LLM inference prices have fallen rapidly but unequally across tasks

The data on LLM API pricing comes from both Artificial Analysis and our own database of API prices. Our data contributed prices for GPT-3, GPT-3.5 and Llama 2 models, because prices for those models were not publicly available from Artificial Analysis. These prices made up 9 of the 36 unique observations shown in this data insight. If the price of an LLM changed after its initial release, then we recorded that as a unique observation with the same model name, but a new price and “release” date. Where prices differed by their maximum allowed context length, we only included the prices for the shortest context.

We aggregated prices over different LLM API providers and token types according to Artificial Analysis’ methodology, which is as follows. All prices were a 3:1 weighted average of input and output token prices. If the LLM had a first-party API, (e.g. OpenAI for o1), then we used the prices from that API. If a first-party API was not available (e.g. Meta’s Llama models), then we used the median of prices across providers.

We excluded reasoning models from our analysis of per-token prices. Reasoning models tend to generate a much larger number of tokens than other models, making these models cost more in total to evaluate on a benchmark. This makes it misleading to compare reasoning models to other models on price per token, at a given performance level.

__To do__.
a: According to the passage on LLM inference prices, how were input and output token prices combined into a single price?
b: For each statement, say whether it agrees with the passage on LLM inference prices. Answer yes or no and quote the words from the passage that decide it.
(i) Prices for Llama 2 models were taken from Artificial Analysis.
(ii) When an LLM had no first-party API, the median of prices across providers was used.
(iii) Where prices differed by maximum allowed context length, the prices for the longest context were included.
c: Continue the passage on LLM inference prices with a further paragraph that picks up after its last sentence.
The data after the passage on LLM inference prices isn't needed and can be left aside.

__Exercise data__.
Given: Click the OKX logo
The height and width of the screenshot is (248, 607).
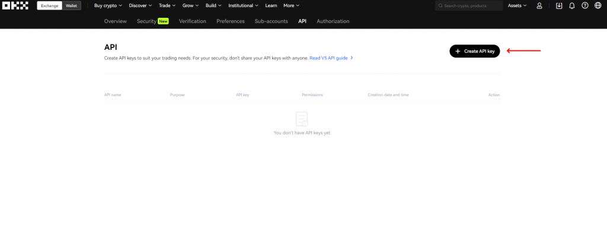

__Written answers__.
a: They were combined as a 3:1 weighted average of input and output token prices.

b:
(i) No: "Our data contributed prices for GPT-3, GPT-3.5 and Llama 2 models, because prices for those models were not publicly available from Artificial Analysis."
(ii) Yes: "If a first-party API was not available (e.g. Meta’s Llama models), then we used the median of prices across providers."
(iii) No: "Where prices differed by their maximum allowed context length, we only included the prices for the shortest context."

c:
The benchmark data covers 6 benchmarks: GPQA Diamond (PhD-level science questions), MMLU (general knowledge), MATH-500 (math problems), MATH level 5 (advanced math problems), HumanEval (coding), and Chatbot Arena Elo (head-to-head comparisons of chatbots, with human judges). Like the price data, the benchmark data is sourced from both Artificial Analysis and our benchmark database. In the combined dataset, most of the benchmark scores are as reported by Artificial Analysis. The methodology to obtain those scores is described by Artificial Analysis (except we use MMLU rather than MMLU-Pro).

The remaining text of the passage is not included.